Any-Order Flexible Length Masked Diffusion
Introduction
The paper introduces Flexible Masked Diffusion Models (FlexMDM), enhancing the capabilities of Masked Diffusion Models (MDM) by allowing for variable-length sequences and token insertion, while maintaining any-order generation. This development addresses limitations in current MDM implementations, where sequences are fixed-length and token insertion isn't supported.
In FlexMDM, sequences are generated by initially inserting mask tokens and subsequently unmasking them through predictions of the expected number of mask tokens to insert and the posterior over clean tokens.
Figure 1: Flexible Masked Diffusion Model (FlexMDM) addresses MDMs' inability to handle variable-length sequences and token insertion while preserving any-order generation power.
Preliminaries: Continuous-Time Markov Chains and Masked Diffusions
FlexMDM is grounded in the stochastic interpolant framework expanded to accommodate variable-length sequences via continuous-time Markov chains (CTMCs). It relates CTMCs to discrete diffusion and utilizes them for sequence generation by inserting and unmasking tokens. The FlexMDM approach uses both insertion and unmasking schedules to define the stochastic interpolant which determines the distribution path between the base and target distributions.
Figure 2: MDM interpolant process diagram.
FlexMDM Training Methodology
Training FlexMDM involves learning two key components: the unmasking posterior similar to MDM, and the number of tokens expected to be inserted. The loss function combines these components to facilitate learning of the correct rate matrix for sequence generation:
- Unmasking Posterior: Models the distribution of a clean token at masked positions.
- Insertion Expectation: Predicts the expected number of tokens to insert between tokens in the sequence.
This duality allows FlexMDM to handle variable-length sequences efficiently at scale.
Inference with FlexMDM
FlexMDM supports adaptive inference where tokens can be unmasked in an arbitrary order, maintaining the theoretical any-order guarantees of MDMs. Its approach leverages tau-leaping for accurate and efficient unmasking and insertion during inference.

Figure 3: Maze task illustration. The model is given subgoals and is required to connect them.
FlexMDM's inference adaptability is crucial for tasks like maze planning where preassigning token positions is challenging without accurate a priori information.
Experimental Validation
FlexMDM demonstrates strong performance across varying tasks, outperforming baseline MDMs by nearly 60% success rate on synthetic maze planning tasks, proving its efficacy in subgoal-style planning scenarios.

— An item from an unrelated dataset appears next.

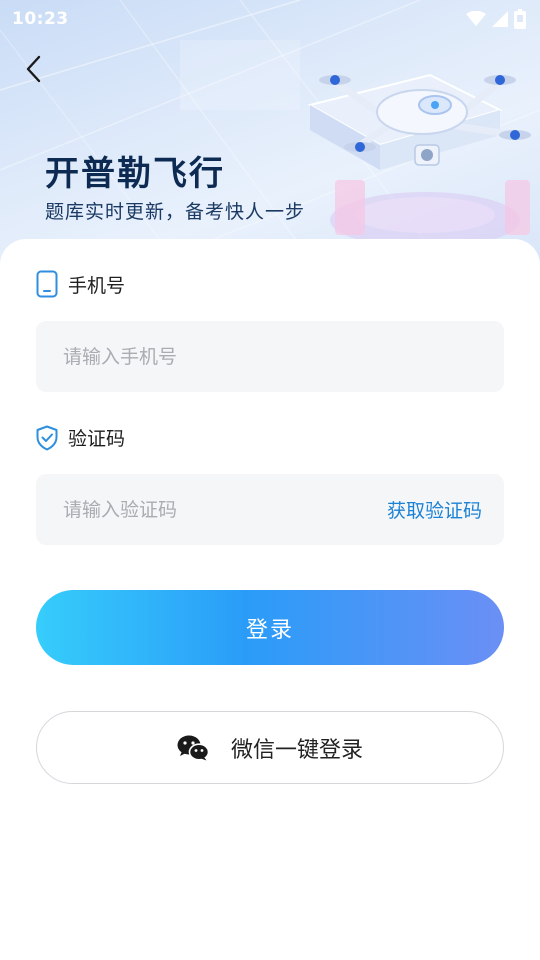 Image resolution: width=540 pixels, height=960 pixels. What do you see at coordinates (476, 18) in the screenshot?
I see `wifi-icon` at bounding box center [476, 18].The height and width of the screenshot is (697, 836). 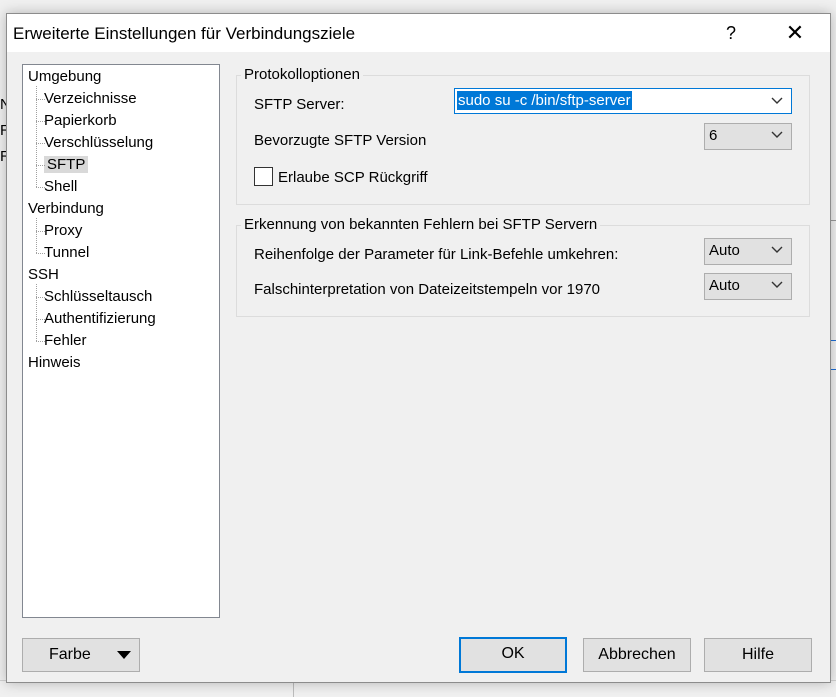 What do you see at coordinates (748, 286) in the screenshot?
I see `timestamp-misinterpretation-select: Auto` at bounding box center [748, 286].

Additionally, it shows greater fidelity in modeling length distributions during text generation without compromising sequence perplexity.
For scalability, FlexMDM can retrofit pretrained MDM weights, allowing for rapid task transfer and enhancement in performance metrics on datasets like GSM8K and code infilling benchmarks.
Figure 4: FlexMDM performance exhibits superior scaling when more sampling steps are allocated.
Conclusion
FlexMDM introduces a robust framework for discrete diffusion in variable-length sequences, significantly advancing the capabilities over traditional MDM approaches. It maintains any-order generation flexibly while enabling efficient training and inference even at large scales.
By enabling token insertions in generative models, FlexMDM aligns the state-of-the-art methodology with natural sequence compositions in human language and nature, heralding advances in generative modeling with practical applications across diverse domains.